S31B-02
Near-instantaneous Bayesian inversion and uncertainty estimation: Sampling from the prior

Wednesday, 16 December 2015: 08:15
305 (Moscone South)
Andrew P Valentine, Paul Kaeufl and Jeannot Trampert, Utrecht University, Utrecht, 3584, Netherlands
Abstract:
Ideally, uncertainty estimation should be treated as an intrinsic part of solving an inverse problem, and techniques such as Markov Chain Monte Carlo (MCMC) inversion provide a route to achieving this. However, these approaches involve `posterior sampling’, and the (often significant) computational investment is entirely targeted towards one specific dataset.

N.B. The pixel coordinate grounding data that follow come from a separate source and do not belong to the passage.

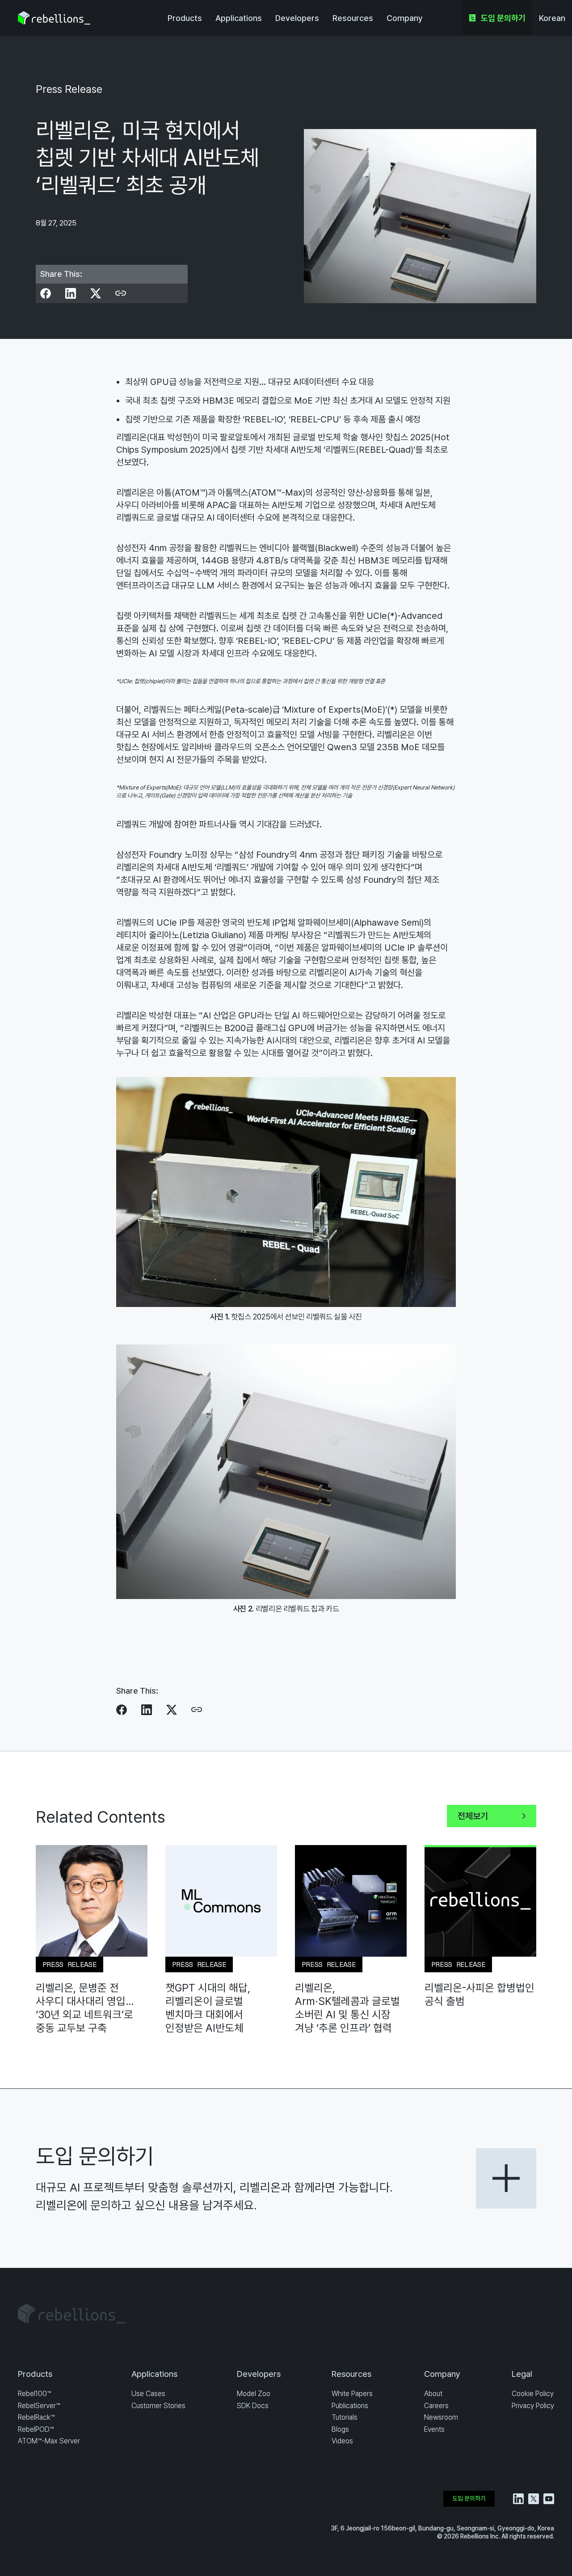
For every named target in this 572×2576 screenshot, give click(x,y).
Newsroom (441, 2417)
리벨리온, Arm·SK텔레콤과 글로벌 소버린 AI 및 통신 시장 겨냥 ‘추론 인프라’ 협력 (347, 2007)
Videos (342, 2441)
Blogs (340, 2429)
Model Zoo (253, 2393)
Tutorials (345, 2417)
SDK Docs (253, 2405)
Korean (552, 18)
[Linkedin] (70, 293)
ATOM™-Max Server (49, 2441)
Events (434, 2429)
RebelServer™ (39, 2405)
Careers (436, 2405)
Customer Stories (158, 2405)
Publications (350, 2405)
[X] (95, 293)
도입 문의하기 (503, 18)
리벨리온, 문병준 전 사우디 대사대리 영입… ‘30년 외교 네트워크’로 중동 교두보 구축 (85, 2007)
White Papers (352, 2393)
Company (405, 18)
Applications (238, 18)
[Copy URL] (120, 293)
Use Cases (148, 2393)
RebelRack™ (36, 2417)
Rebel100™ (34, 2393)
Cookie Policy (533, 2393)
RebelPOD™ (36, 2429)
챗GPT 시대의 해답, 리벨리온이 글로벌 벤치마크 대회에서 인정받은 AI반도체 (207, 2007)
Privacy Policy (533, 2405)
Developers (297, 18)
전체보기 (473, 1816)
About (433, 2393)
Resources (352, 18)
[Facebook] (45, 293)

In those cases where similar inverse problems must be solved repeatedly (perhaps for multiple locations on the Earth’s surface), or where results must be obtained within very limited timescales (e.g. earthquake early warning), this presents a barrier to use of methods such as MCMC. In such cases, approaches based on `prior sampling’ may be preferable. This separates the computationally-expensive step (generating samples in the joint data-model space) from the dataset-specific inversion stage, and permits one set of samples to be recycled for many different datasets. The essential difference between prior and posterior sampling is the stage at which the solution is conditioned on a given dataset.

We show that prior sampling can be implemented effectively, using learning algorithms to assimilate and apply information on the mapping between data and model spaces. We illustrate that this can be successfully applied in a range of geophysical problems. By comparing solutions based on prior sampling to those obtained via posterior sampling, we show that results are compatible---although the less focussed nature of prior sampling typically leads to more conservative uncertainty estimates in any given case. Nevertheless, for certain classes of problems, prior sampling appears to be a promising way forward.